Shad spawn is on at Toledo Bend

Toledo Bend’s bass are in transition.

The rate of numbers of double-digit lunkers taken have recently slowed down with hopes of maybe a final surge of the big ladies to the shallows to occur around the Full Moon of April 22.

But that doesn’t mean you should discontinue your hopes for a bonafide hefty bag of Toledo Bend largemouths.

The queen ladies have to eat, and fortunately the shad spawn has begun. And Toledo Bend’s bass will be in the vicinity as these schools go flicking by.

Dean Walton Photo Angler Dean Walton was taking full advantage of the shad spawn at Toledo Bend recently catching 25 to 30 bass a day.
          Dean Walton Photo
Angler Dean Walton was taking full advantage of the shad spawn at Toledo Bend recently catching 25 to 30 bass a day.

Bass angler Dean Walton of Luling recently visited the Bend to participate in his bass club’s two-day tournament.

“The shad were moving up early at daybreak,” the 33-year-old angler said.

“On Sunday (April 10), I made my first cast at 6:40 in the morning and had a limit by 7:05. You have maybe a 45-minute window to take advantage of an area where the shad are spawning.”

Walton was casting a Bayou Bug Jigs swim jig with a Mister Twister SwimSation as a trailer to mimic the schools of shad moving through the depths. It was a very effective lure accounting for many of the 25 to 30 bass Walton caught per day during the weekend.

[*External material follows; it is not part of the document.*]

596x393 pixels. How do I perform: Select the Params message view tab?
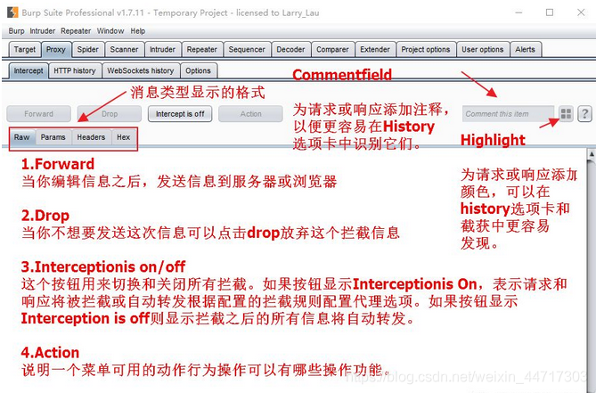pos(53,137)
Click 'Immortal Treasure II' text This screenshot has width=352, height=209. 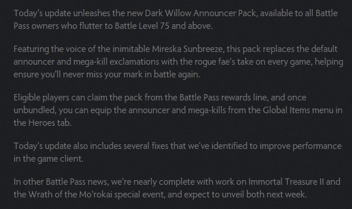pyautogui.click(x=286, y=182)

“Usually I find the shad begin spawning the first full moon after the bulk of the bass have finished,” Walton said.

“It usually occurs in late April and early May, but it seems to have already started at Toledo Bend.”

According to the angler, he’ll locate schools of shad moving on the edges of grass lines, hay grass, buck brush and even man-made structures such as piers, boat houses, bridges and pilings.

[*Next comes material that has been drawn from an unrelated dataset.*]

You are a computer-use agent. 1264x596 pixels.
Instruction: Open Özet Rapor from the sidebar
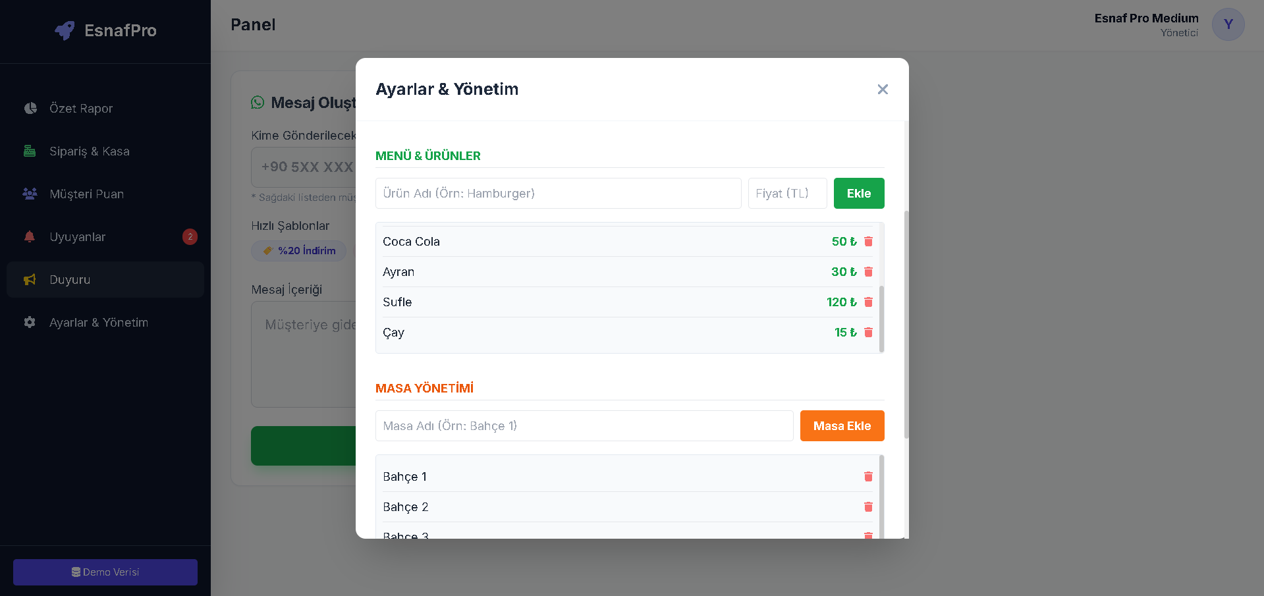[81, 109]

“That paddle tail on the Mister Twister SwimSation was kicking constantly, and I think that’s why the bass hit the swim jig so well,” he said. “It’s similar to the sound the shad make flicking their tails with short slaps on the water.”

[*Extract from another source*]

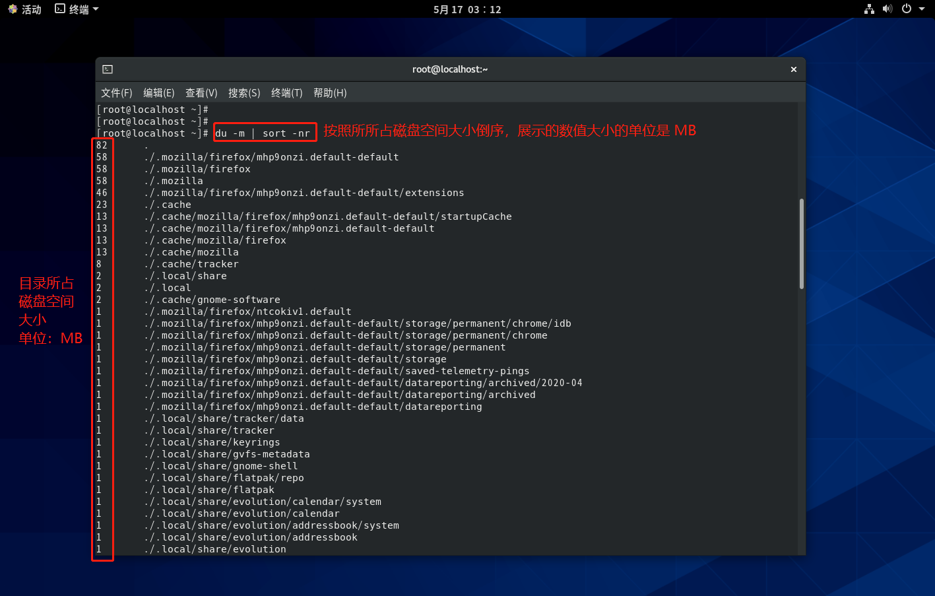Click the terminal vertical scrollbar handle
935x596 pixels.
coord(801,244)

Walton spent much of his time finding bass in the mid-lake area and in locations north of Pendleton Bridge.

Dean Walton Photo Walton used a combination of lures to catch his bass throughout the day. In the early morning, a swim jig with a Mister Twister SwimSation (right) was his tool of choice in catching bass foraging on schools of shad. Aftet the shad movement came to a halt, Walton found more fish flipping buck brush with a Texas-rigged Mister Twister Magnum SinSation (left).
            Dean Walton Photo
Walton used a combination of lures to catch his bass throughout the day –  a Bayou Bug Jigs swim jig with a Mister Twister SwimSation (right) during the shad run and a Texas-rigged Mister Twister Magnum SinSation (left).

“When the shad quit schooling, I started hitting the buck brush flipping the Mister Twister Magnum SinSation which was Texas-rigged below a 5/16-ounce sinker,” the angler said.

“I would swim it through the gaps of the buck brush and the bass would inhale it.”

Walton’s largest bass of the weekend was a tad over 7 pounds taken along the edges of foliage.

It is important to remember that the movement of shad in schools is an early-light phenomenon. Therefore, anglers are advised to be out just before dawn to take advantage of catching numbers of bass.

The shad spawn on any specific waterbody may last just a little more than 30 days.

Other lures utilized by anglers during the shad spawn period include bladed swim jigs, spinnerbaits, crankbaits, topwater frogs, jerk baits and umbrella rigs.

The Bassmaster Elite tournament on Toledo Bend is now less than 30 days away and is slated to run May 12-15.

In 2014, Bassmaster pro angler Jacob Powroznik won a 4-day Toledo Bend Elite event with 79.12 pounds.

On the first day Powroznik fished a shad spawn bite that suddenly disappeared for the rest of the tournament.

There were still a few beds with active spawners that the angler fished the rest of the tournament.

Dean Walton Photo Walton's largest Toledo Bend bass taken during a day of practice weighed over 7 pounds.
            Dean Walton Photo
Walton’s largest Toledo Bend bass taken during a day of practice weighed over 7 pounds.

This year however, the bass spawn at Toledo Bend began earlier due to warmer water temperatures compared to the previous two springs.

The Elite professionals competing on Toledo Bend this May may hopefully have some time left fishing the shad spawn, but it is doubtful there will be many lunkers available on nesting sites.

Bass will continue to move into 8 to 10 feet of water even after the shad leave especially since the bluegill spawn will occur immediately after.

Later in the day, they will seek the submerged hydrilla patches in deeper waters just offshore and closer to the deeper river channel.

C-rigs, jigs and Texas-rigged plastics have reportedly placed keepers into the livewell later in the day.